Ovviamente in queste occasioni meriti e demeriti vanno equamente divisi. Netanyahu è sicuramente un abile politico e tessitore di alleanze, come ha dimostrato in questi anni. Ha coperto le sue debolezze personali e quelle del suo partito con l’aiuto dei partiti che raccolgono voti nella destra israeliana e in particolare gli ultraortodossi. In questa sua abilità si è dimostrato anche spregiudicato: non ha avuto timore di cambiare la natura di centro-destra della sua coalizione in una natura sempre più di destra.
E Gantz?
Gantz non ha dimostrato di essere originale nella sua proposta e alla fine la maggioranza ha scelto quello che si dice l’originale, quello di destra che fa politica di destra.
Che dà sicurezza?
La sicurezza che Netanyahu ha dato in questi ultimi anni è una sicurezza molto relativa.
In che senso?
Le tensioni con Gaza, nella Cisgiordania, poi al confine libanese e anche a quello siriano dimostrano che il grado di sicurezza è relativo. Forse gli israeliani hanno apprezzato l’espansione di fatto della popolazione ebraica in tutta la Palestina, che ha i suo vantaggi economici e per certi aspetti anche politici, cioè coloniali.
In campagna elettorale infatti ha promesso l’annessione della cosiddetta Area C della Cisgiordania. È una promessa che manterrà?
È probabile che succeda, perché la sua politica è sempre stata quella dei fatti compiuti. All’interno degli insediamenti in Cisgiordania, che sono ormai autentiche cittadine, non ci solo ortodossi, ma anche laici e giovani coppie alla ricerca di case a buon mercato. È probabile che l’Area C venga annessa ma così come è stato per Gerusalemme e il Golan sul terreno la posizione non cambia. Mischiando via via le carte il rischio diventa sempre più alto e questo terzo atto rischia di creare tensioni pericolose.
Un dato interessante è che a Tel Aviv Gantz ha ottenuto quasi il 70% dei voti, significa qualcosa?

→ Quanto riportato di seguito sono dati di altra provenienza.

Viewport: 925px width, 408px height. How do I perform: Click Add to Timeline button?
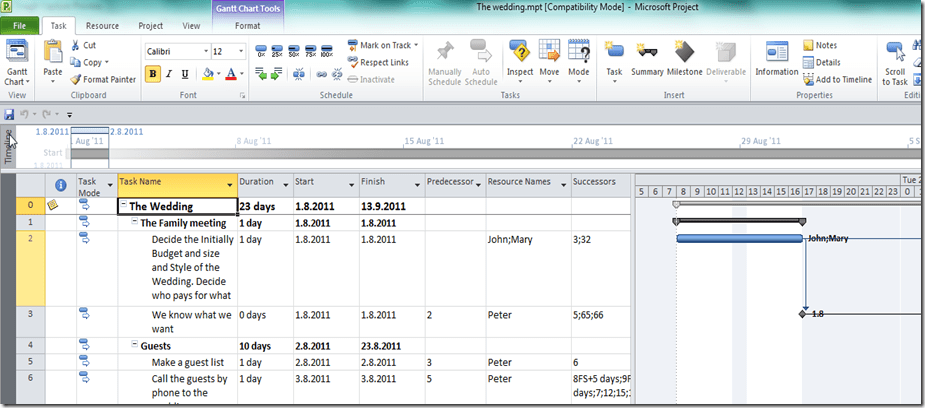click(836, 79)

Tel Aviv storicamente è sempre stata l’anima liberale e critica di Israele e anche l’anima laburista, partito che però in queste elezioni è praticamente scomparso. È dunque un consenso che va al di là dei confini della sinistra. Gantz in alcune città ha raccolto un desiderio di cambiamento, la volontà di portare alla guida una classe politica, pur con dei limiti, che in qualche modo rappresentava l’alternativa ai 10 anni di Netanyahu. In questo c’è anche un dato politico che forse Netanyahu farebbe bene a tenere presente.
Quale?
C’è un clamoroso precedente che riguarda gli Usa. Nixon riuscì a stravincere il secondo mandato e poi cadde perché l’opinione pubblica gli tolse la fiducia a causa dello scandalo Watergate. Netanyahu farebbe bene a non sottovalutare questo aspetto di mancanza di fiducia.

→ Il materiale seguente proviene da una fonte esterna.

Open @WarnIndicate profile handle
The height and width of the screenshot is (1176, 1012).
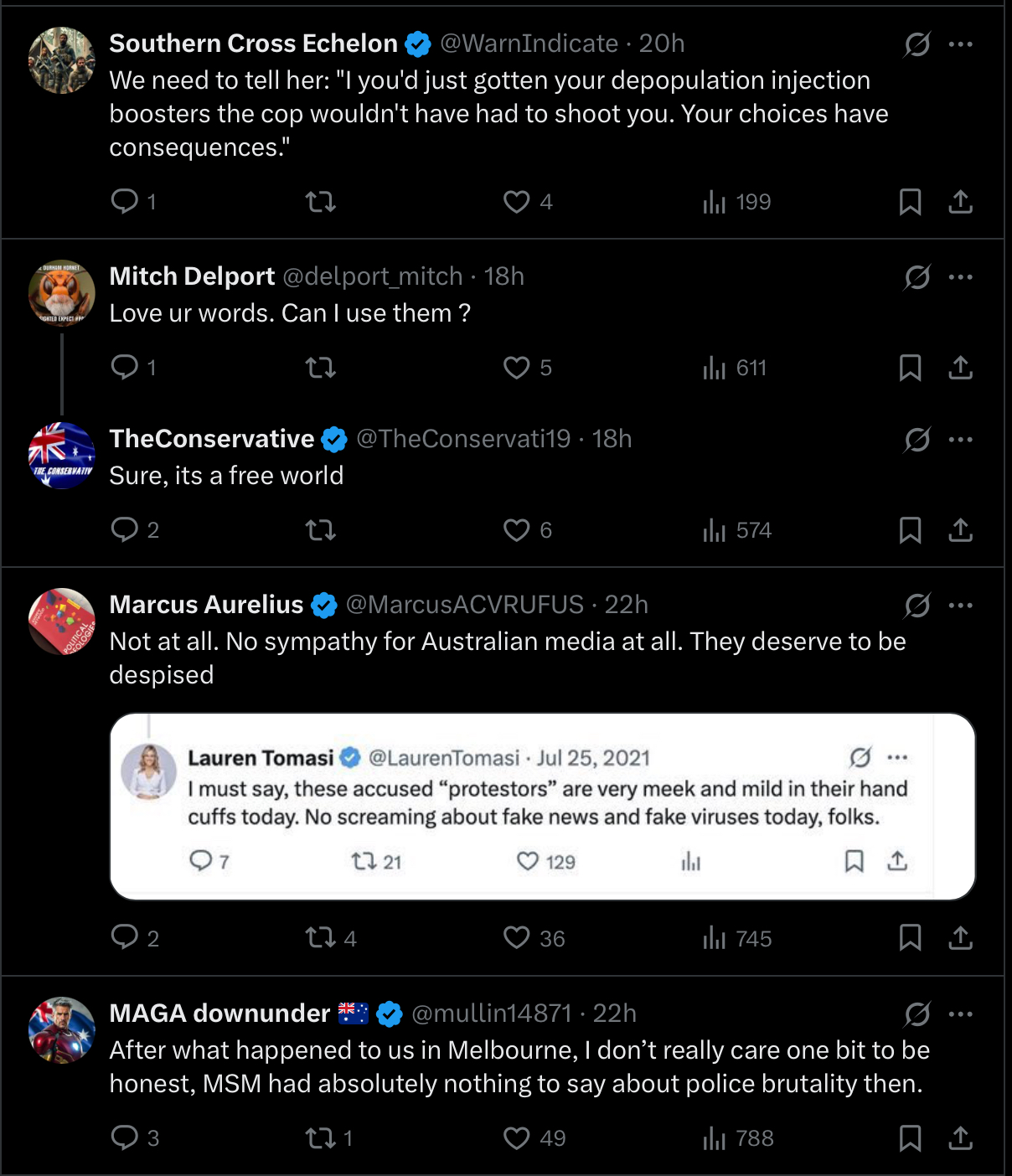click(529, 44)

Trump ha detto che la vittoria di Netanyahu è un passo avanti per la pace, i palestinesi che è un risultato terribile. Chi ha ragione?
È probabile adesso che come già anticipato, Netanyahu esponga il suo piano di pace per il Medio oriente che il genero di Trump ha presentato ai capi di stato arabi. I contenuti di questo piano, da quanto si è saputo, non promettono nulla di buono per i palestinesi. Netanyahu e Trump pensano di avere insieme la forza militare e politica per imporre non solo al mondo arabo ma anche ai palestinesi una situazione che a loro non piacerà.